Set down exactly the lines below between the line holding "This screenshot has width=390, height=868." and the line holding "514x420 pixels.", inclusive; no other line belongs in the answer.

===============

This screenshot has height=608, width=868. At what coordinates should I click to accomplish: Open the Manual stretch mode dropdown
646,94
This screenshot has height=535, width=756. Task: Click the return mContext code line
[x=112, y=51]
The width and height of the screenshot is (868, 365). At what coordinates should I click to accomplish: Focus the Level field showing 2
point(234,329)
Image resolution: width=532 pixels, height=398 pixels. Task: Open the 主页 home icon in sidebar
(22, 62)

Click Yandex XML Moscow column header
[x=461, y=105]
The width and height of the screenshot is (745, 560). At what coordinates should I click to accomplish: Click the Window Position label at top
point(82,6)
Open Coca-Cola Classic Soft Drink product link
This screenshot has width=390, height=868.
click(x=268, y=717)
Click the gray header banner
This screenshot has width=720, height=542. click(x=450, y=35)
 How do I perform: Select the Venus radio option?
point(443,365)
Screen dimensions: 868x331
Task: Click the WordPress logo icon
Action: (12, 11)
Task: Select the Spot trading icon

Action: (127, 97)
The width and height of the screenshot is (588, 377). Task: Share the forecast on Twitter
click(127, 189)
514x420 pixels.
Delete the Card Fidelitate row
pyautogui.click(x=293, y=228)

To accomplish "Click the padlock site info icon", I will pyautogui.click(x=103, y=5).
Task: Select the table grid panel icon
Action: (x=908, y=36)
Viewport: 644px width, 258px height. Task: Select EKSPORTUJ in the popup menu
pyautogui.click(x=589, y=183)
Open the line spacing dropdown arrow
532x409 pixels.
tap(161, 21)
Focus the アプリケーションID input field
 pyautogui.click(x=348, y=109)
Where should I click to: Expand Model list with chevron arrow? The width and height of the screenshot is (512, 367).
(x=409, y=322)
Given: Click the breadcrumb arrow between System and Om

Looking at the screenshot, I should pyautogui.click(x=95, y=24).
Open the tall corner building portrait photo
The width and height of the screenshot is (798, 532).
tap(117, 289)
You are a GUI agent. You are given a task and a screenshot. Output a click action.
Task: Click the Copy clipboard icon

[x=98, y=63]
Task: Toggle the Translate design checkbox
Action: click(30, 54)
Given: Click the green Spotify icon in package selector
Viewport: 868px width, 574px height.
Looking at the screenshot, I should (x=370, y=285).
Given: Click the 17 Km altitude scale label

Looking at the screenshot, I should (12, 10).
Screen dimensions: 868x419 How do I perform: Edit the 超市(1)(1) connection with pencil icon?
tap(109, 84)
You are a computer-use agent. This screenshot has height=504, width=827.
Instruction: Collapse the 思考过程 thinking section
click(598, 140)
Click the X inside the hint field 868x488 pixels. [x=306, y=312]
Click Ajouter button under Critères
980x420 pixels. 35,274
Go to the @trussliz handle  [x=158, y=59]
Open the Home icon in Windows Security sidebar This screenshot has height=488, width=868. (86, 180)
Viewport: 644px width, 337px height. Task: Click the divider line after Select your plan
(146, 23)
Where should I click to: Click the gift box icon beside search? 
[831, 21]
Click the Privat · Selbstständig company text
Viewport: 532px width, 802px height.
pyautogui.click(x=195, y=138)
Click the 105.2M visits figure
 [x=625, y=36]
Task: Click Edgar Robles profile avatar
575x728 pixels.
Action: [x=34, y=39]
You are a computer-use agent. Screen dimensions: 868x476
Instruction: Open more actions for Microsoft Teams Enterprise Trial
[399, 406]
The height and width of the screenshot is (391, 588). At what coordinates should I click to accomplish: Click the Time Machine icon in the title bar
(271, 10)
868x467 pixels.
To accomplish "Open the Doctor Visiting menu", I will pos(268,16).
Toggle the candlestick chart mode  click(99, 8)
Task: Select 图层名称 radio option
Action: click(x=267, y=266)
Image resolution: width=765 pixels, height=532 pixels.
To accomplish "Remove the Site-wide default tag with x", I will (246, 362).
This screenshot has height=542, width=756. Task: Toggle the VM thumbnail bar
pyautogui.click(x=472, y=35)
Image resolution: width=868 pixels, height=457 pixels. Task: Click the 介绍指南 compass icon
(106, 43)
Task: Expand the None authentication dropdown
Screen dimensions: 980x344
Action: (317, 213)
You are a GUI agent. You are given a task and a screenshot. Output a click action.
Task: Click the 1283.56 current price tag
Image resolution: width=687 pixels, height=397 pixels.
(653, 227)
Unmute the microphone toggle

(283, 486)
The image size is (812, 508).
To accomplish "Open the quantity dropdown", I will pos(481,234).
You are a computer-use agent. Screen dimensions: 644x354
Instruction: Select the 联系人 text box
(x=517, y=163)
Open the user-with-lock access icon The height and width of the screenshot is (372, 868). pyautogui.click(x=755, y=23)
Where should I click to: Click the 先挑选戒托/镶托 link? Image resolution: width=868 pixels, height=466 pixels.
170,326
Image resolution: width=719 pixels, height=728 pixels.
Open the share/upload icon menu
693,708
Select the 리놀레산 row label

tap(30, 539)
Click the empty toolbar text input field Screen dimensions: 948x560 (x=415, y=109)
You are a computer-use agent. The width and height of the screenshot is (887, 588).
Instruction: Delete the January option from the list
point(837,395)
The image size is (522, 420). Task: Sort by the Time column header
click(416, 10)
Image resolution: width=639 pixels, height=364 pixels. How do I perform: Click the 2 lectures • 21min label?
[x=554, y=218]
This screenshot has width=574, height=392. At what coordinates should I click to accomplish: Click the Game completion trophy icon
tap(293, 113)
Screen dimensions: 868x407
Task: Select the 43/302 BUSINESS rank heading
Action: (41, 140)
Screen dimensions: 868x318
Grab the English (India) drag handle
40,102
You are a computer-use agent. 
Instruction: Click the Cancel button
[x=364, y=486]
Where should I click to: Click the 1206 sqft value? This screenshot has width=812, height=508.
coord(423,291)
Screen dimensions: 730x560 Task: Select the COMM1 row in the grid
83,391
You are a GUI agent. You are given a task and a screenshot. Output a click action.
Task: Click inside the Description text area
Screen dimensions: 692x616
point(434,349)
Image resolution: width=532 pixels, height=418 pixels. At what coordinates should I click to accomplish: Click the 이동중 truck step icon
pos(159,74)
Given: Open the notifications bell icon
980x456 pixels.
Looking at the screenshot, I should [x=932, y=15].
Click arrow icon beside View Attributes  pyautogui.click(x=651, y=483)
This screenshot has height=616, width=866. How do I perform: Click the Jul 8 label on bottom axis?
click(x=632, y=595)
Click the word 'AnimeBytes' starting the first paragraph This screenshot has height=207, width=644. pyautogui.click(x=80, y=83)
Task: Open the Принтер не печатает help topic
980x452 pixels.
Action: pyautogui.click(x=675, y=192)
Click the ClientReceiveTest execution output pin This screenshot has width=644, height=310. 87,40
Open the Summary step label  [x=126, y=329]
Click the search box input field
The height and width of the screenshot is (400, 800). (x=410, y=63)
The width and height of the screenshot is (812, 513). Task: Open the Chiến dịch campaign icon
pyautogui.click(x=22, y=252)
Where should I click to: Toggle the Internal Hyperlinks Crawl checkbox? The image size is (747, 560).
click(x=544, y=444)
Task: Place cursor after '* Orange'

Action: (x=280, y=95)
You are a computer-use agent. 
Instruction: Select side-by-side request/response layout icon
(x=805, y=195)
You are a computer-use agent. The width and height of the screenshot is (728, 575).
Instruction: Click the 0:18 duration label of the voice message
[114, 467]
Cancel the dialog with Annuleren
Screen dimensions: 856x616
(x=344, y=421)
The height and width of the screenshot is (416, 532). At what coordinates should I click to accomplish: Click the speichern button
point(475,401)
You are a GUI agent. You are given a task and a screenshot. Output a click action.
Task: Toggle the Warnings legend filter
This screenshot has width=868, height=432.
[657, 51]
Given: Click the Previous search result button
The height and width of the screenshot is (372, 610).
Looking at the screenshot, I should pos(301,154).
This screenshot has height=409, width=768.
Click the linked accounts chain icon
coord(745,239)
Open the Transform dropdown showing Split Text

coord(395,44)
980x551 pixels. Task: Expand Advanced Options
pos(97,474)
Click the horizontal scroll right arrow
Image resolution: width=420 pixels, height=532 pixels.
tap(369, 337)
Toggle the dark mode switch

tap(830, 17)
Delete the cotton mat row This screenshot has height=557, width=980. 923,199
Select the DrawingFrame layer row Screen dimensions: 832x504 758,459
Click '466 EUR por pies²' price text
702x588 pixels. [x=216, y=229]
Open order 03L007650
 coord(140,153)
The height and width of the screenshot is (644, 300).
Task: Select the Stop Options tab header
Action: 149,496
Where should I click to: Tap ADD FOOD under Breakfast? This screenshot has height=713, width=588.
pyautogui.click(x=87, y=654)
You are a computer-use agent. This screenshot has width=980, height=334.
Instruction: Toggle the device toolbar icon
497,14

===============

Answer below:
This screenshot has width=390, height=868.
click(x=268, y=717)
Click the gray header banner
This screenshot has width=720, height=542. click(x=450, y=35)
 How do I perform: Select the Venus radio option?
point(443,365)
Screen dimensions: 868x331
Task: Click the WordPress logo icon
Action: (12, 11)
Task: Select the Spot trading icon

Action: (127, 97)
The width and height of the screenshot is (588, 377). Task: Share the forecast on Twitter
click(127, 189)
514x420 pixels.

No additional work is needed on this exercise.